From the Guidelines
Multiple myeloma commonly causes proteinuria due to the overproduction of monoclonal immunoglobulins by malignant plasma cells, and management focuses on treating the underlying multiple myeloma with appropriate chemotherapy regimens, maintaining hydration, avoiding nephrotoxic medications, and monitoring renal function, as recommended by the NCCN guidelines 1.
Key Points
- Proteinuria in multiple myeloma typically consists of light chains (Bence Jones protein) that can be detected in urine protein electrophoresis.
- The excess light chains overwhelm the kidney's reabsorption capacity, leading to their appearance in urine.
- In multiple myeloma, proteinuria can manifest as part of myeloma kidney disease, which includes cast nephropathy, light chain deposition disease, or amyloidosis.
- Patients should undergo 24-hour urine protein collection, serum free light chain assay, and serum and urine protein electrophoresis with immunofixation to characterize the proteinuria.
- Early intervention is crucial as renal impairment is a significant cause of morbidity and mortality in multiple myeloma patients, and proteinuria typically improves with successful treatment of the underlying myeloma, as supported by studies such as 1 and 1.
Diagnosis and Workup
- The initial diagnostic workup in all patients should include a history and physical examination, as well as baseline laboratory studies such as CBC, blood urea nitrogen, serum creatinine, and liver function tests, as outlined in the NCCN guidelines 1.

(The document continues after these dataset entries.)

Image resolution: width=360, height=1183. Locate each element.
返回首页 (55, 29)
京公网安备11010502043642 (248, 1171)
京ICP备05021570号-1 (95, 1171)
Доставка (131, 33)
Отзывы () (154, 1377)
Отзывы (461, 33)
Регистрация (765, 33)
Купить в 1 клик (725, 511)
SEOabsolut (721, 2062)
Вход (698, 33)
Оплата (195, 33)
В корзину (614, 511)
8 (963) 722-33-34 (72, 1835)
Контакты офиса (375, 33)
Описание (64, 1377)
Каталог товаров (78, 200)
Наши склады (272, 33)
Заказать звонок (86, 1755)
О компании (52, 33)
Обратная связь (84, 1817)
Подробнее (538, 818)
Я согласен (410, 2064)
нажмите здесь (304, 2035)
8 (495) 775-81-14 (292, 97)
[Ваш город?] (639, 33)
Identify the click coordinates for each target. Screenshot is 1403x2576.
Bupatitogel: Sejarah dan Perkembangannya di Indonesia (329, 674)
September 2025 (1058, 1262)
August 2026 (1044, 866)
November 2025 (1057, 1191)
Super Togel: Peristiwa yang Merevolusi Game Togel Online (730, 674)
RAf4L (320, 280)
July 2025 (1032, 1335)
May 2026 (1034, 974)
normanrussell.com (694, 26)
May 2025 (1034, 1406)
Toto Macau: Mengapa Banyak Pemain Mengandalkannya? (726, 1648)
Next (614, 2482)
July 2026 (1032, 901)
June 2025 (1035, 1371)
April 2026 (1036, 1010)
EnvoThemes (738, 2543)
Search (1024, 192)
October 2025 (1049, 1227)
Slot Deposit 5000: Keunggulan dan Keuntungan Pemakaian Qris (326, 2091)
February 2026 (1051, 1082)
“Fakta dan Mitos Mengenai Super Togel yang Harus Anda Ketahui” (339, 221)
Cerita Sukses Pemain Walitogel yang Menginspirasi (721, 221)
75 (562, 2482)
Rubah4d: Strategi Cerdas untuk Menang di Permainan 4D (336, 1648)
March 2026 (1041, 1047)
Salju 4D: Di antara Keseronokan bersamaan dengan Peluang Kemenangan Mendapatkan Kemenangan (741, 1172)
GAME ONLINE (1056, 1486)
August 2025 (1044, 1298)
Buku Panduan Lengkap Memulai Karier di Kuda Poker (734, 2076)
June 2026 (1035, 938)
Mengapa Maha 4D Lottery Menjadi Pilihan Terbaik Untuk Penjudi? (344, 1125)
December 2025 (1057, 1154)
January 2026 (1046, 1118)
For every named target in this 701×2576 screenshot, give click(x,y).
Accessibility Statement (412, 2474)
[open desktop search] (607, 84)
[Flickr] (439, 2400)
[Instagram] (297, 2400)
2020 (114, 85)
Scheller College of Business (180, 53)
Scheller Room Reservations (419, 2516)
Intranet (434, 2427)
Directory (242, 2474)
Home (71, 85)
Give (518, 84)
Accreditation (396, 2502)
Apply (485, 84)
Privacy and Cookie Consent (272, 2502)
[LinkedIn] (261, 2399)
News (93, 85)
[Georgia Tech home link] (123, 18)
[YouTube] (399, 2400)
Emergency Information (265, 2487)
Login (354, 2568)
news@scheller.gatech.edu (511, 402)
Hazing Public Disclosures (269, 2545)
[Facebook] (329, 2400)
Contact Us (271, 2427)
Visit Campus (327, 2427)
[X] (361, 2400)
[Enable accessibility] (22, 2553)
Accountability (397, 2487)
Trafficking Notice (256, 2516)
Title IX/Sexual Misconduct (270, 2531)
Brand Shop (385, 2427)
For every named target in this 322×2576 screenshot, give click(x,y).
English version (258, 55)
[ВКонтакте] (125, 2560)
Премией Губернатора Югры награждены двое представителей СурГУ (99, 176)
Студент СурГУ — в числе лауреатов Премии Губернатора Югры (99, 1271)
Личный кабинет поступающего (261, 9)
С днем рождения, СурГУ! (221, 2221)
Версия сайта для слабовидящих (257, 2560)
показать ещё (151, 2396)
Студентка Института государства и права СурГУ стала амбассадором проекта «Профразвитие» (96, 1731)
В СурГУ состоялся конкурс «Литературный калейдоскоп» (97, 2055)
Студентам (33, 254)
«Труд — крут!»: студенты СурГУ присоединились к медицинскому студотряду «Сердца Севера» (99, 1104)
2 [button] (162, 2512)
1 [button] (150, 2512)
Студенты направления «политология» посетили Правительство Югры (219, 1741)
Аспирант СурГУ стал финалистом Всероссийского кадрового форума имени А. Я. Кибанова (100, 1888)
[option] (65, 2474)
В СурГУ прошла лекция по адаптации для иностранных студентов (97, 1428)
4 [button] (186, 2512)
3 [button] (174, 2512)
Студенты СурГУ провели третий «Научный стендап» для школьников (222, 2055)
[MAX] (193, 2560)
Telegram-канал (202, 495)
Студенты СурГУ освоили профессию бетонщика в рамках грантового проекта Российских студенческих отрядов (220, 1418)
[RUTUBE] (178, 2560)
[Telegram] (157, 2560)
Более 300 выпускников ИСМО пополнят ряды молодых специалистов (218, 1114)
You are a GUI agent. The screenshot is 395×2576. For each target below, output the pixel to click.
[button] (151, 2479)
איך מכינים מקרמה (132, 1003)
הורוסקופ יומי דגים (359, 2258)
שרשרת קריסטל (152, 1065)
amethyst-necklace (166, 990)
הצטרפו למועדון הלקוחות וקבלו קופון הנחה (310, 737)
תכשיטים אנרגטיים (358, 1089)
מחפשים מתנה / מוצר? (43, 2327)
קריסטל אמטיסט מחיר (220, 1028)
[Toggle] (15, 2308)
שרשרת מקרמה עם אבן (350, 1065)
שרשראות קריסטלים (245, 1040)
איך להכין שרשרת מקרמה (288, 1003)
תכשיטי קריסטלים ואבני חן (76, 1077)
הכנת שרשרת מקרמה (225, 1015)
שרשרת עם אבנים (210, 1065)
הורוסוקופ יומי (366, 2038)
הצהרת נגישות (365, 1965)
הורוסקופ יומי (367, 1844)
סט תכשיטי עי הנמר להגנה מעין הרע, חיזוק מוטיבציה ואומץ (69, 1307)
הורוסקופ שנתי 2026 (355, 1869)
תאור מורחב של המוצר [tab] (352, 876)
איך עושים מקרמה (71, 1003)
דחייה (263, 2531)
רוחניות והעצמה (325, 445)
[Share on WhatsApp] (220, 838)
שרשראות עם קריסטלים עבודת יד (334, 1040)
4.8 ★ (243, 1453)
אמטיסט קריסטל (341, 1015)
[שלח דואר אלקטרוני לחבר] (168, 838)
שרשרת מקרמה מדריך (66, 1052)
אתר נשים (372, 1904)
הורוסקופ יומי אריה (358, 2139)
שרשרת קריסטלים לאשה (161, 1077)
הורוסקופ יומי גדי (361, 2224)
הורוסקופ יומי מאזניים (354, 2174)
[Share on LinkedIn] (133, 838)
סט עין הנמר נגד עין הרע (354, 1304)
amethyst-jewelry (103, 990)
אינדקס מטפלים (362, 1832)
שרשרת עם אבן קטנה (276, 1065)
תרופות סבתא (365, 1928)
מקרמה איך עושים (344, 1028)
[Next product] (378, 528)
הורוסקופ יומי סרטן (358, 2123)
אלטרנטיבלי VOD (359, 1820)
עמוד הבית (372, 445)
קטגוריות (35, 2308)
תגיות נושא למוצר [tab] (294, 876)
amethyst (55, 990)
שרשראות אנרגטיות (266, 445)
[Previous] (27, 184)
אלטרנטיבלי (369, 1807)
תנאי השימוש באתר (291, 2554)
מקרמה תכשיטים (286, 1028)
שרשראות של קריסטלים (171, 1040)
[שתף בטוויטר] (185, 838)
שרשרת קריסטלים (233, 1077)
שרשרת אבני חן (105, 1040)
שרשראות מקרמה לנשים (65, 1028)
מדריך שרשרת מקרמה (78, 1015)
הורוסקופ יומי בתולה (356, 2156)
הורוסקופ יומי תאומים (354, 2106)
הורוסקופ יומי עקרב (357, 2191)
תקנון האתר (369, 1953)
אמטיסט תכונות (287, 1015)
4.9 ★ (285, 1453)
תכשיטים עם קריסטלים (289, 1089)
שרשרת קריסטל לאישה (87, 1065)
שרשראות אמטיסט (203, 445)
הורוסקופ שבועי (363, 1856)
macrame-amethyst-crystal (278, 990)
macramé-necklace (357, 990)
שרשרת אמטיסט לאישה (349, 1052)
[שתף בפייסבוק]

- Magnetic resonance imaging (MRI) can be useful in detecting occult lesions and predicting rapid progression to symptomatic myeloma in patients with smoldering (asymptomatic) myeloma, as recommended by the International Myeloma Workshop Consensus Panel 3 1.
Treatment and Follow-up
- Treatment of multiple myeloma typically involves chemotherapy regimens such as bortezomib, lenalidomide, and dexamethasone combinations.
- Patients with measurable monoclonal protein in serum should have electrophoretic studies and quantitative immunoglobulins to assess response, and those with light chain myeloma should have 24-hour urine collection with total protein and urine electrophoresis to quantify Bence Jones proteinuria, as recommended by the International Myeloma Workshop Consensus Panel 3 1.
- Bone marrow aspiration and/or biopsy are indicated to establish complete response, which has prognostic implications for longer duration of response and survival, as supported by studies such as 1 and 1.
From the Research
Multiple Myeloma and Proteinuria
- Multiple myeloma is a hematologic malignancy that can cause kidney injury, leading to proteinuria 2.
- Proteinuria is a common complication in multiple myeloma patients, with approximately 19% of patients having acute kidney injury at the time of presentation 2.
- The International Myeloma Working Group recommends measuring serum creatinine, estimated glomerular filtration rate, and free light chains, as well as 24-hour urine total protein, electrophoresis, and immunofixation to evaluate renal function in multiple myeloma patients 3.
- Renal biopsy may be necessary if non-selective proteinuria or involved serum free light chains are detected 3.
- Bortezomib-based regimens are a cornerstone of management for patients with multiple myeloma and renal impairment at diagnosis 3.
- New quadruplet and triplet combinations, including proteasome inhibitors, immunomodulatory drugs, and anti-CD38 monoclonal antibodies, can improve renal and survival outcomes in both newly diagnosed patients and those with relapsed or refractory disease 3.
- Urinary proteins, such as IgG, alpha(1)-microglobulin, and albumin, can be reliable and sensitive markers for detecting renal damage in multiple myeloma patients 4.
- These proteins can correlate with clinical parameters, such as bone marrow plasmacytosis and beta(2)-microglobulin, and can be used to monitor renal function in multiple myeloma patients 4.
Diagnosis and Management
- Evaluation of patients with possible multiple myeloma includes measurement of hemoglobin, serum creatinine, serum calcium, and serum free light chain levels, as well as serum protein electrophoresis with immunofixation and 24-hour urine protein electrophoresis 2.
- The Revised International Staging System combines data from serum biomarkers to assess estimated progression-free survival and overall survival 2.
- Standard first-line therapy for multiple myeloma consists of a combination of an injectable proteasome inhibitor, an oral immunomodulatory agent, and dexamethasone, which can be associated with median progression-free survival of 41 months 2.
- Induction therapy with an injectable proteasome inhibitor, an oral immunomodulatory agent, and dexamethasone, followed by treatment with autologous hematopoietic stem cell transplantation and maintenance therapy with lenalidomide, is considered standard care for eligible patients 2, 5.